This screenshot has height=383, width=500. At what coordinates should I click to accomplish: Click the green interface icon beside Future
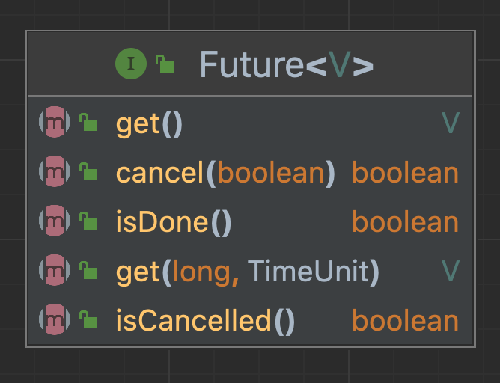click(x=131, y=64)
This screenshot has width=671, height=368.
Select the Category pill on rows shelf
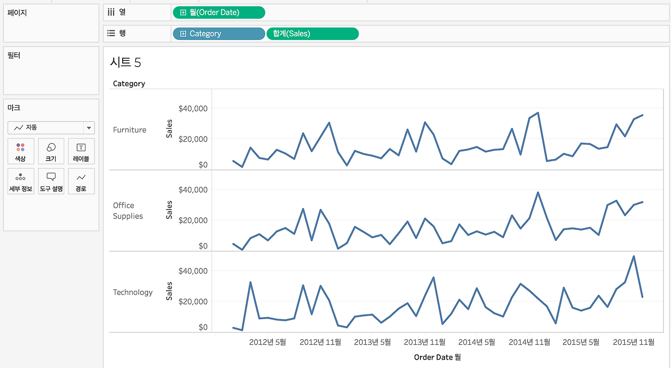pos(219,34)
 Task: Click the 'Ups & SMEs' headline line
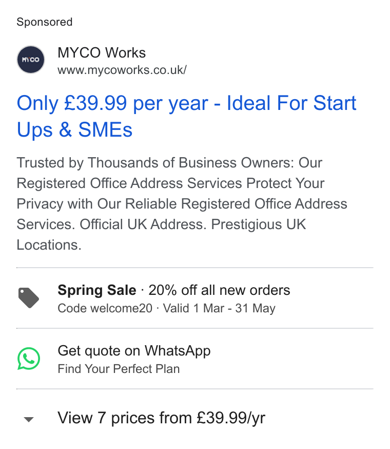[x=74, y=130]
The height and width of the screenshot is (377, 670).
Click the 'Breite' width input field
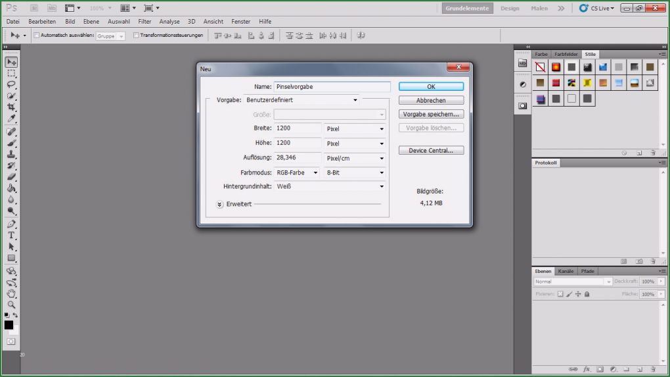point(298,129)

────────────────

- [Task brief]:
Rewrite the lines of the material from the line containing "Task: Click the 'Ups & SMEs' headline line" through the end of the material, inclusive, as a JSON list of strings with one string per line and blank lines left out. Leave the pictures out of the answer.

- [Written answer]:
[
  " Task: Click the 'Ups & SMEs' headline line",
  "[x=74, y=130]",
  "The height and width of the screenshot is (377, 670).",
  "Click the 'Breite' width input field",
  "point(298,129)"
]